# [Directions]
Print out every record exactly as it appears.

# [Available data]

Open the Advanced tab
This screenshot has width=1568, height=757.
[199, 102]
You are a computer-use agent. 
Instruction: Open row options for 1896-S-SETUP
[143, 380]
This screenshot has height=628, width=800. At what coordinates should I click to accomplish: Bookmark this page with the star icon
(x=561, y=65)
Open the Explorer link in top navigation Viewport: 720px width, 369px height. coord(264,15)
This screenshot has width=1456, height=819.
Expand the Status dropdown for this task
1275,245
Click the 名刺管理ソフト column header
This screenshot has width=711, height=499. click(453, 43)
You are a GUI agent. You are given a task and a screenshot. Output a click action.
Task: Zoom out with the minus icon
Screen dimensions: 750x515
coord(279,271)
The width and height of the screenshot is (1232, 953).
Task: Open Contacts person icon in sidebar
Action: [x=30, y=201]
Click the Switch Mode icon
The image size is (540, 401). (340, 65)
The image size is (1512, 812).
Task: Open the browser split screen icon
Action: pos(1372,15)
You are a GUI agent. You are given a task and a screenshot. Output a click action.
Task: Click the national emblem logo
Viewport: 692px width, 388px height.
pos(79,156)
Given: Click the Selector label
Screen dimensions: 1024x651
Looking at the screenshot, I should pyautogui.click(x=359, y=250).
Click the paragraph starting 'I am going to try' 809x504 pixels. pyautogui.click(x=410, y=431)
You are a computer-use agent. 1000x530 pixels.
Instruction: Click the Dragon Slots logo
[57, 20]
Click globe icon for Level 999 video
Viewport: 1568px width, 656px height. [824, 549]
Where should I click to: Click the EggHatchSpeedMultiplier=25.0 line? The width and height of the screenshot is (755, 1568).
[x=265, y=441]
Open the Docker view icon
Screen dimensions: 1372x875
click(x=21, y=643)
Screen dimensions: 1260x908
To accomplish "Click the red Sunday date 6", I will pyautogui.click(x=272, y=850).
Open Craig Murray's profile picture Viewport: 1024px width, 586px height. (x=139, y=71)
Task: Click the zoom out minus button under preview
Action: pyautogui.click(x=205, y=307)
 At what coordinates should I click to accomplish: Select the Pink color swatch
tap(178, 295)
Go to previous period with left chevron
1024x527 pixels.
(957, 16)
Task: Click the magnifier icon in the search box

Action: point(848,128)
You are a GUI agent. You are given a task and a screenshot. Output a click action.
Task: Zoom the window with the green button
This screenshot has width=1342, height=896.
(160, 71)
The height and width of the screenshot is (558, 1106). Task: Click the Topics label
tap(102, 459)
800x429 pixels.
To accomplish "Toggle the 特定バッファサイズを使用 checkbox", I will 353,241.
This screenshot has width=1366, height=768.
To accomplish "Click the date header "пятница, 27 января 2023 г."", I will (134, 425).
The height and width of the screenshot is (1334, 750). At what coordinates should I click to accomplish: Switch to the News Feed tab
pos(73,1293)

# [Task solution]
Open the Advanced tab
This screenshot has width=1568, height=757.
[199, 102]
You are a computer-use agent. 
Instruction: Open row options for 1896-S-SETUP
[143, 380]
This screenshot has height=628, width=800. At what coordinates should I click to accomplish: Bookmark this page with the star icon
(x=561, y=65)
Open the Explorer link in top navigation Viewport: 720px width, 369px height. coord(264,15)
This screenshot has width=1456, height=819.
Expand the Status dropdown for this task
1275,245
Click the 名刺管理ソフト column header
This screenshot has width=711, height=499. click(453, 43)
You are a GUI agent. You are given a task and a screenshot. Output a click action.
Task: Zoom out with the minus icon
Screen dimensions: 750x515
coord(279,271)
The width and height of the screenshot is (1232, 953).
Task: Open Contacts person icon in sidebar
Action: [x=30, y=201]
Click the Switch Mode icon
The image size is (540, 401). (340, 65)
The image size is (1512, 812).
Task: Open the browser split screen icon
Action: pos(1372,15)
You are a GUI agent. You are given a task and a screenshot. Output a click action.
Task: Click the national emblem logo
Viewport: 692px width, 388px height.
pos(79,156)
Given: Click the Selector label
Screen dimensions: 1024x651
Looking at the screenshot, I should pyautogui.click(x=359, y=250).
Click the paragraph starting 'I am going to try' 809x504 pixels. pyautogui.click(x=410, y=431)
You are a computer-use agent. 1000x530 pixels.
Instruction: Click the Dragon Slots logo
[57, 20]
Click globe icon for Level 999 video
Viewport: 1568px width, 656px height. [824, 549]
Where should I click to: Click the EggHatchSpeedMultiplier=25.0 line? The width and height of the screenshot is (755, 1568).
[x=265, y=441]
Open the Docker view icon
Screen dimensions: 1372x875
click(x=21, y=643)
Screen dimensions: 1260x908
To accomplish "Click the red Sunday date 6", I will pyautogui.click(x=272, y=850).
Open Craig Murray's profile picture Viewport: 1024px width, 586px height. (x=139, y=71)
Task: Click the zoom out minus button under preview
Action: pyautogui.click(x=205, y=307)
 At what coordinates should I click to accomplish: Select the Pink color swatch
tap(178, 295)
Go to previous period with left chevron
1024x527 pixels.
(957, 16)
Task: Click the magnifier icon in the search box

Action: point(848,128)
You are a GUI agent. You are given a task and a screenshot. Output a click action.
Task: Zoom the window with the green button
This screenshot has width=1342, height=896.
(160, 71)
The height and width of the screenshot is (558, 1106). Task: Click the Topics label
tap(102, 459)
800x429 pixels.
To accomplish "Toggle the 特定バッファサイズを使用 checkbox", I will 353,241.
This screenshot has width=1366, height=768.
To accomplish "Click the date header "пятница, 27 января 2023 г."", I will (134, 425).
The height and width of the screenshot is (1334, 750). At what coordinates should I click to accomplish: Switch to the News Feed tab
pos(73,1293)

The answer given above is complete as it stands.